Artist’s impression of the ExoMars 2020 rover. This image shows the rover as viewed from the front.
The 310 kg rover will traverse the martian landscape on six wheels. It will be the first rover capable of drilling down 2 m, where ancient biomarkers may still be preserved from the harsh radiation environment on the surface. The drill is housed in the large box at the front of the rover. It will collect samples with the drill and deliver them to the Analytical Laboratory Drawer in the body of the rover, via the sample delivery window.
The drill, shown here with the front casing of the drill box removed to reveal the interior, also contains the Mars Multispectral Imager for Subsurface Studies (Ma_MISS), which will image the walls of the borehole created by the drill to study the mineralogy and rock formation.
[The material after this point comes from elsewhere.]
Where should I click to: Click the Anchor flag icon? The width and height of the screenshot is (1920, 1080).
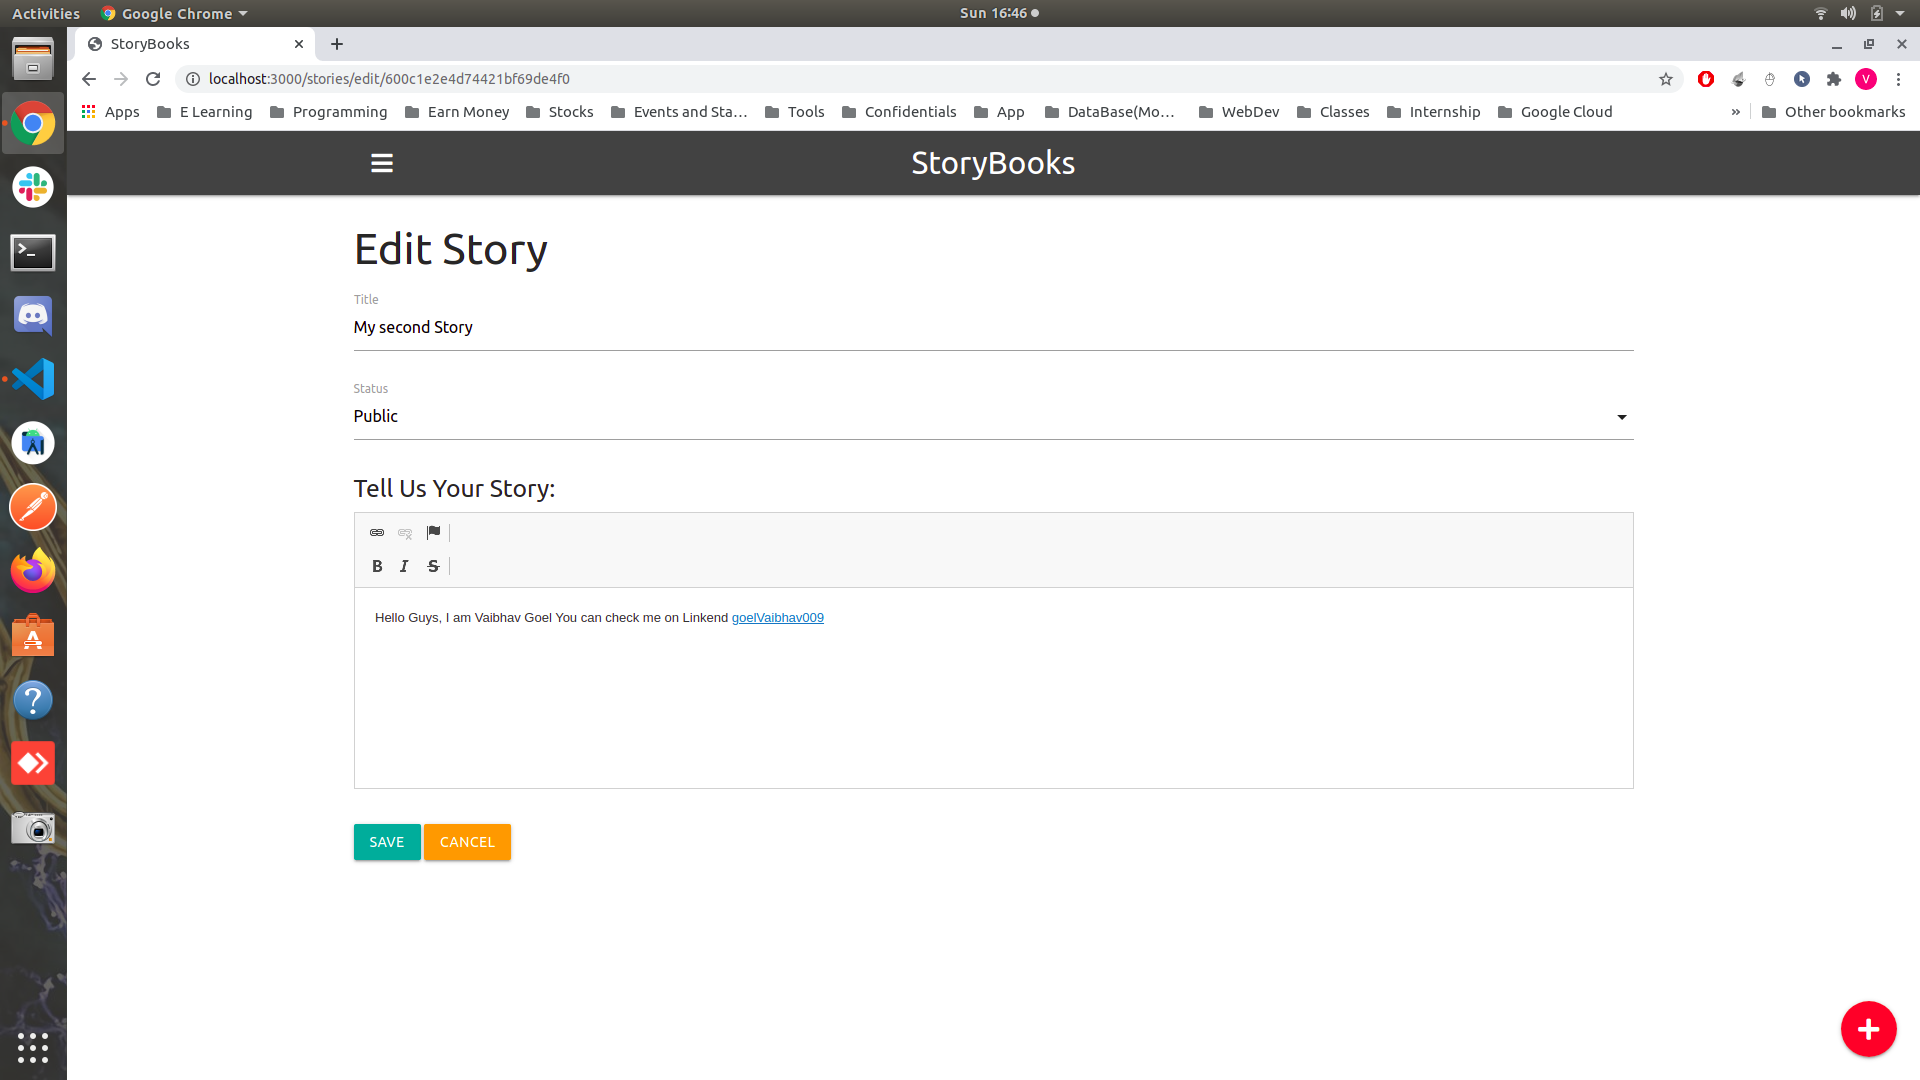433,533
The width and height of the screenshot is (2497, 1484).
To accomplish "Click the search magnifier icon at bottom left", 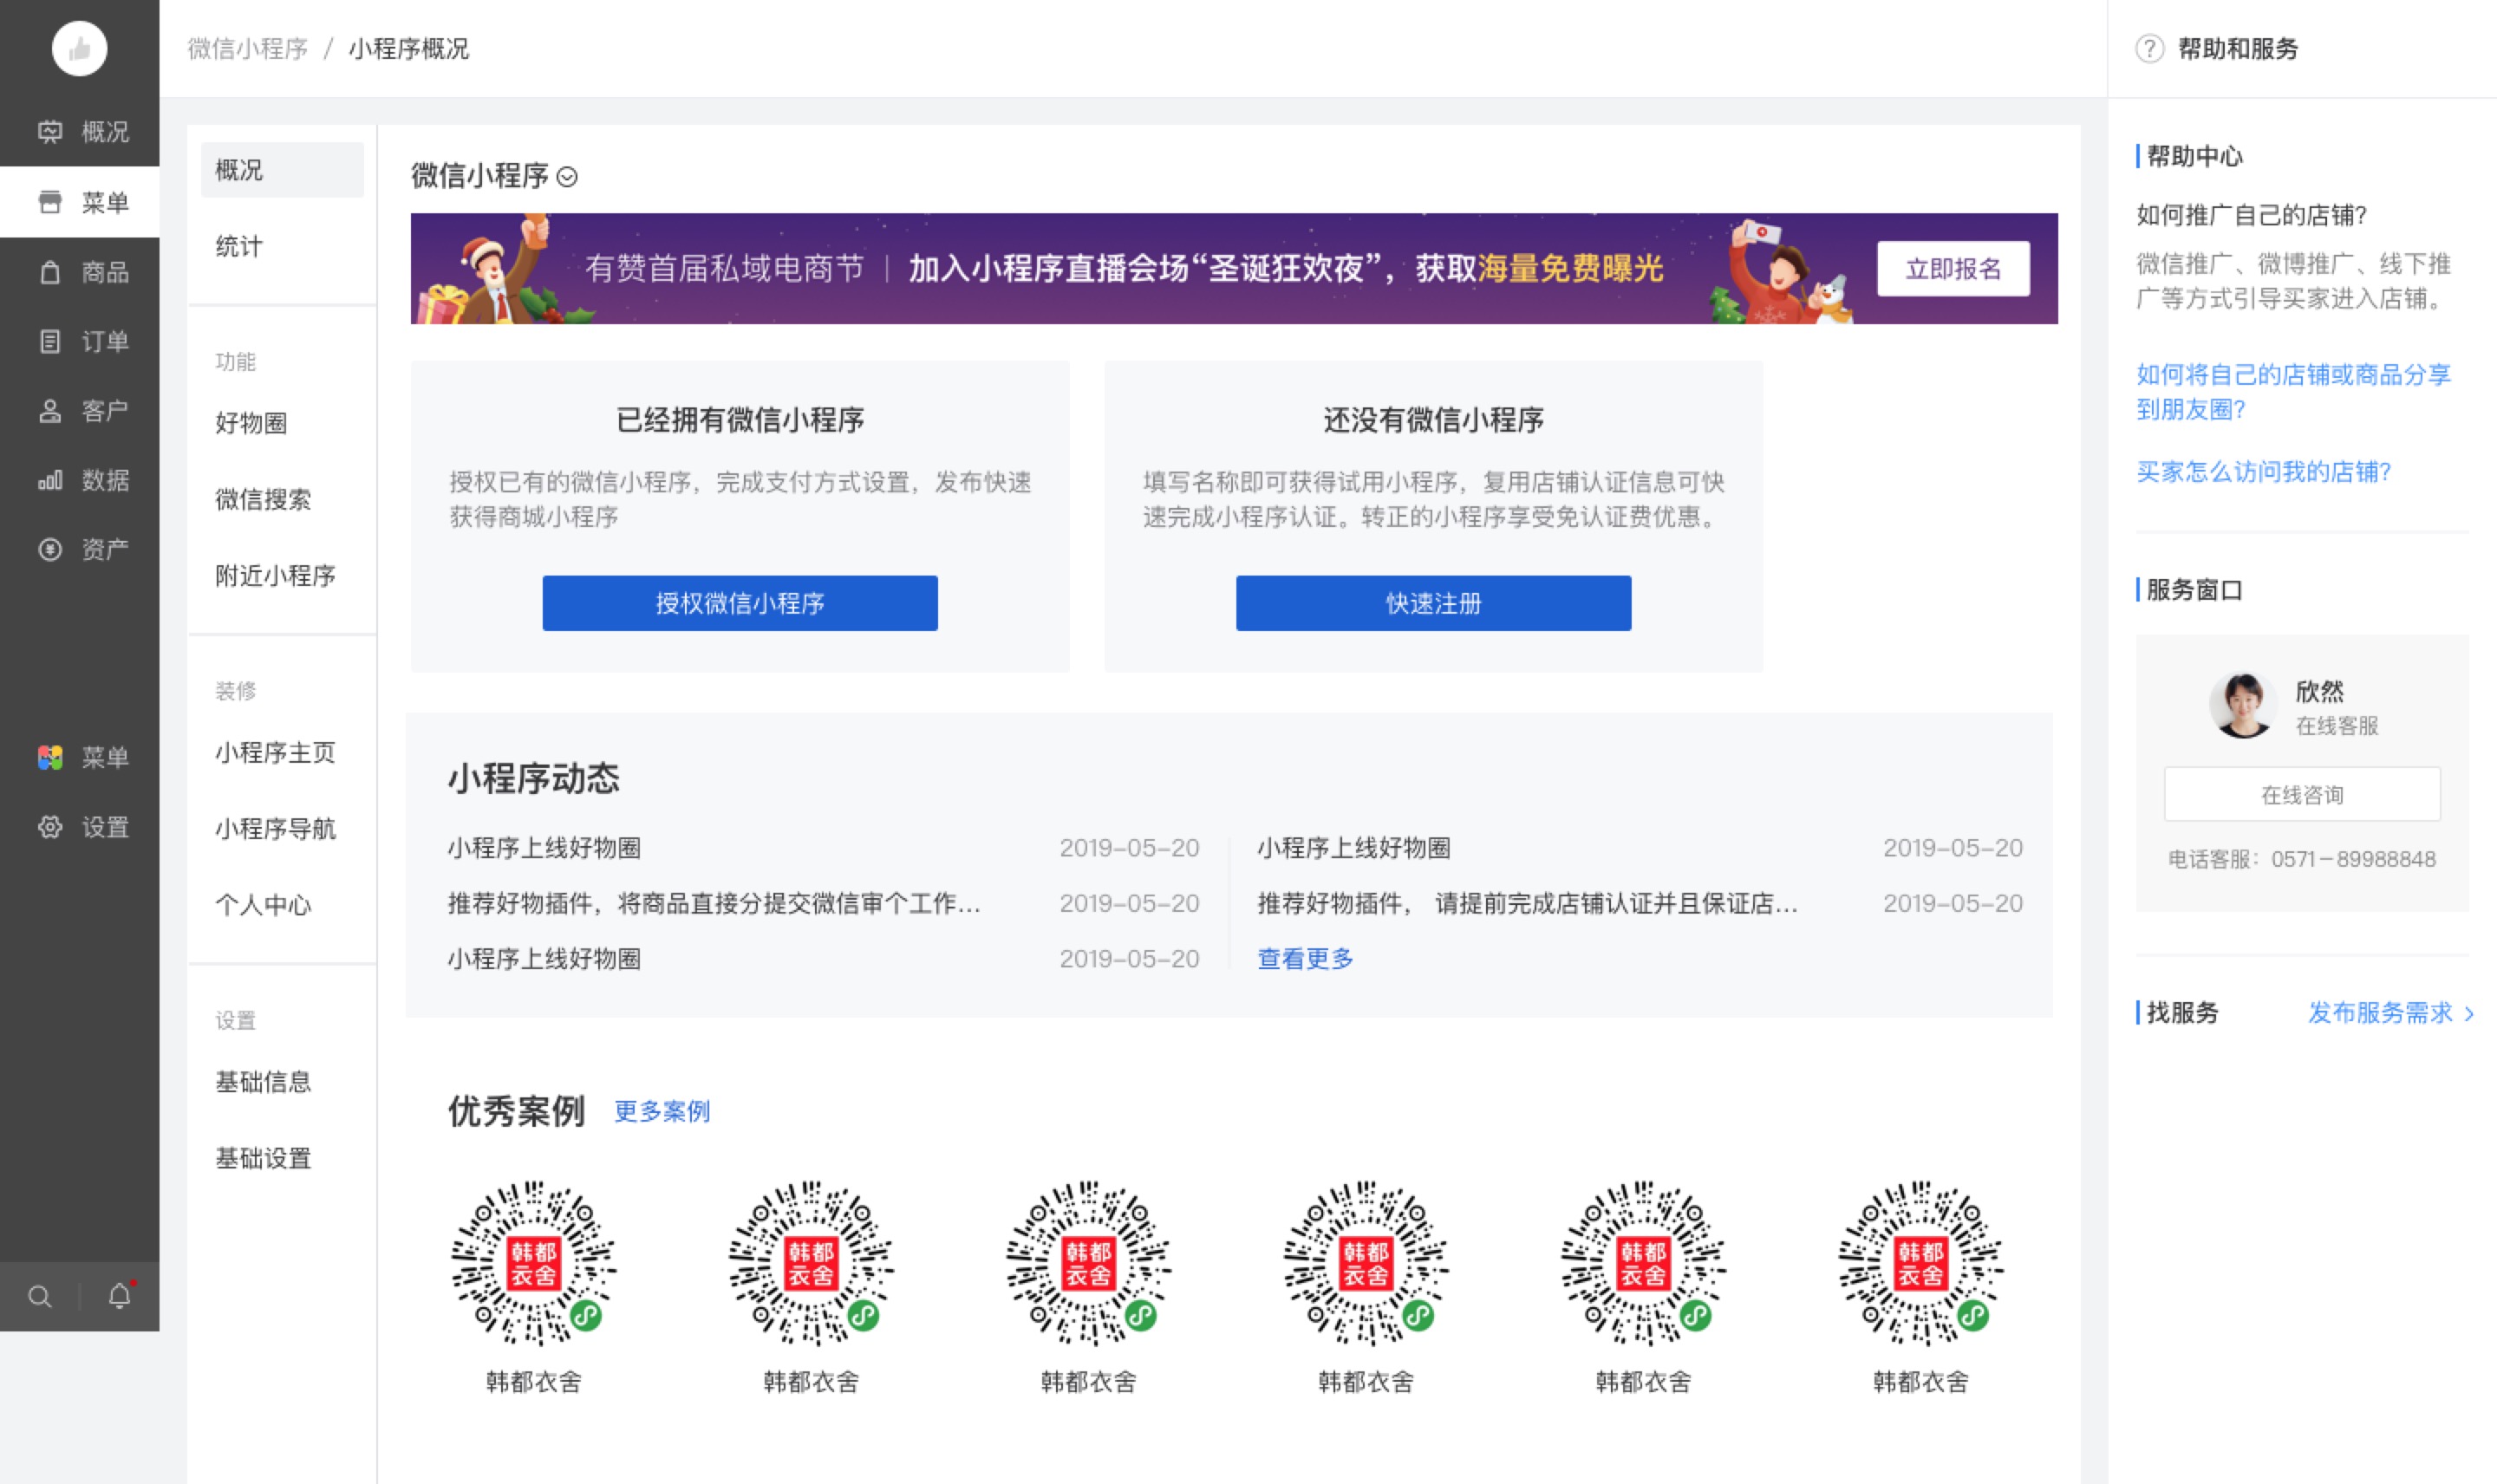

PanCam, the panoramic camera, will provide stereo and 3D imagery of the terrain around the rover. The Infrared Spectrometer for ExoMars (ISEM) will determine the major mineral composition of distant rocks, outcrops, and soils. The Close-Up Imager, CLUPI, will acquire high-resolution, colour, close-up images of outcrops, rocks, soils, drill fines and drill core samples. Navigation cameras and ‘localisation’ cameras are used to determine where the rover is and where it will move.
Not all instruments are visible in this view.